Joaquim Mesquita é um alfaiate dos tempos modernos que, antes de começar o dia de trabalho, consulta as redes sociais para sentir o pulso ao mercado. «Temos de acompanhar a evolução, conhecer o que se faz lá fora», afirma ao Portugal Têxtil.

Orgulha-se de ter apostado no segmento e arregaçado as mangas quando muitos baixaram os braços e, depois de se aventurar com o espaço de venda, decidiu lançar a marca própria – Linha Foz –, que agora começa a bem vestir os clientes entre cliques.

«A nossa marca própria, que está a ser um sucesso, é a Linha Foz, fundada em 2006. Começámos com camisas, sapatos, fatos e casacos desportivos», enumera, sublinhando que a estratégia passa pelas «quantidades pequenas» e que o segredo é ser «tudo escolhido por nós, do tecido ao molde».

Com tecidos fornecidos pela Somelos Tecidos, TMG Textiles e Vilarinho, botões da Louropel, linha da Lipaco e parcerias com confeções como a António Aureliano Rodrigues Cunha, José Pinto Cardoso e Euroralex, sem esquecer a Carlos Santos no calçado, tudo é 100% português.

«Exceto as fragâncias», ressalva Joaquim Mesquita, que logo justifica a presença de marcas internacionais com a falta de oferta em território nacional.

Para completar os coordenados, há ainda as gravatas da António Manuel de Sousa, a chapelaria da EPA e as meias da A. J. Gonçalves.

«Em Portugal temos não só a excelência da confeção, mas também a garantia dos prazos, que hoje são mais importantes do que os preços», reforça Joaquim Mesquita sobre uma capacidade de resposta de uma a duas semanas.

Garantindo postos de trabalho a quatro pessoas, a marca Linha Foz começa agora a ser vendida na loja online. «De há dois anos para cá apostámos no comércio eletrónico, onde só vendemos a Linha Foz. Vendemos as camisas e o calçado e está a ser uma surpresa extraordinária», avalia sobre a loja que, entre cliques, permite personalizar os pares de sapatos ou agendar uma visita ao espaço físico para tratar de um fato, por exemplo.

Um modelo a seguir

O modelo de negócios omnicanal da alfaiataria já começou a despertar a curiosidade de empreendedores aquém e além-fronteiras.

«Estão permanentemente a ligar-me do portal de comércio eletrónico chinês Alibaba, convidaram-me a fazer parte da plataforma», revela Joaquim Mesquita ao Portugal Têxtil.

Ao interesse da plataforma de comércio eletrónico chinesa juntam-se ainda as abordagens de interessados em explorar a Linha Foz no canal franchisados. «Mas, para já, ainda não estamos preparados», reconhece.

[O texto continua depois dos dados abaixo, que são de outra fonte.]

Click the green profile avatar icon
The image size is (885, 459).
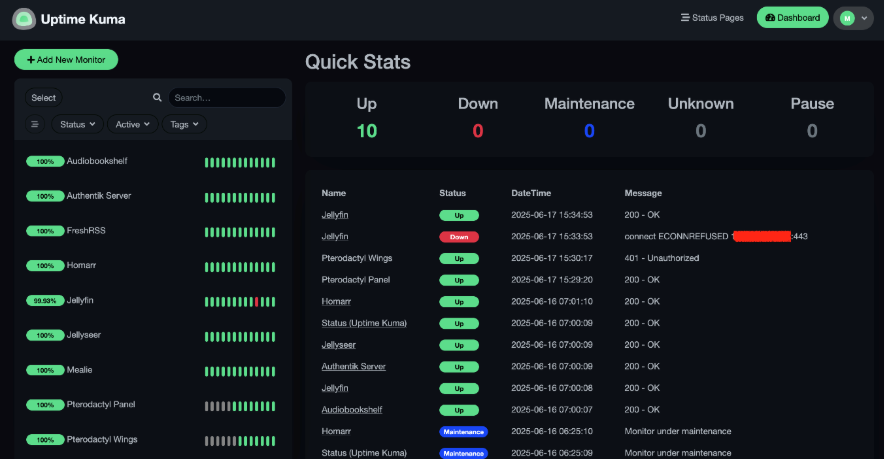(847, 18)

Traduzindo o sucesso em números, a loja da Linha Foz, no Porto, fatura entre 80 a 100 mil euros por ano e, a uma semana do final do mês de julho, tinham já passado pelas medidas de Joaquim Mesquita quase 90 clientes.

«Temos muitos clientes fidelizados e estamos a rejuvenescer a clientela, temos o cliente que traz o filho e traz o neto», destaca apontando para uma importante fatia do bolo Linha Foz – o segmento noivos, que por estes meses faz cerimónia na loja.

Atualmente, a Linha Foz representa quase 80% das vendas da empresa, que complementa as receitas com serviços de private label.